The Census Bureau’s Three Decisions Against Adjustment
In March 2001, October 2001, and March 2003, the Census Bureau announced that it would not adjust the 2000 census results for incomplete coverage of some population groups (and overcounting of other groups). In the panel’s view, all three decisions are justified. The Bureau’s March 2001 and October 2001 decisions are justified given: (1) its conclusion in March that evaluation studies were not sufficient to determine the accuracy of the A.C.E. population estimates and (2) its conclusion in October, after further study, that the original A.C.E. population estimates were too high. The Bureau’s March 2003 decision not to use the A.C.E. Revision II coverage measurement results to adjust the 2000 census base counts for the Bureau’s postcensal population estimates program is justified as well. Although the Revision II estimation work was thorough, innovative, and of high quality, the results are too uncertain to be used with sufficient confidence about their reliability for adjustment of census counts for subnational geographic areas and population groups.

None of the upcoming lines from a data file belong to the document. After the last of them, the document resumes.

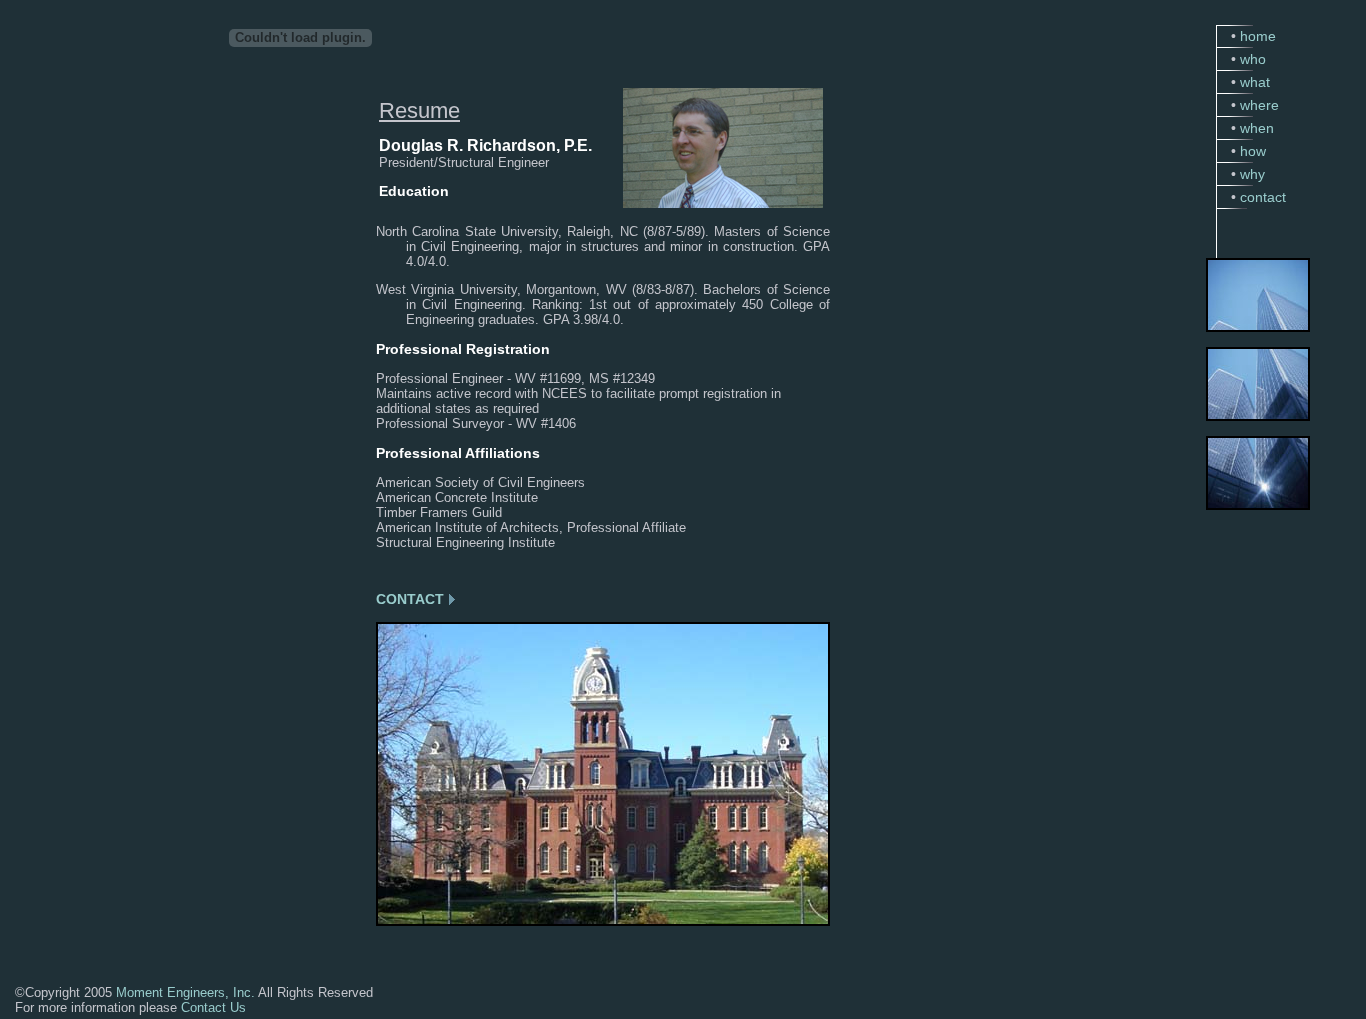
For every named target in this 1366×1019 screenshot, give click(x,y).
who (1253, 59)
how (1253, 151)
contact (1263, 197)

Sources of uncertainty stem from the small samples of the A.C.E. data that were available to correct components of the original A.C.E. estimates of erroneous enumerations and non-A.C.E. residents and the consequent inability to make these corrections for other than very large population groups; the inability to determine which of each pair of duplicates detected in the A.C.E. evaluations was correct and which should not have been counted in the census or included as an A.C.E. resident; the possible errors in subnational estimates from the choice of one of several alternative “correlation bias” adjustments to compensate for higher proportions of missing men relative to women; the inability to make correlation bias adjustments for population groups other than blacks and nonblacks; and the possible errors for some small areas from the use of different population groups for estimating erroneous census enumerations and census omissions.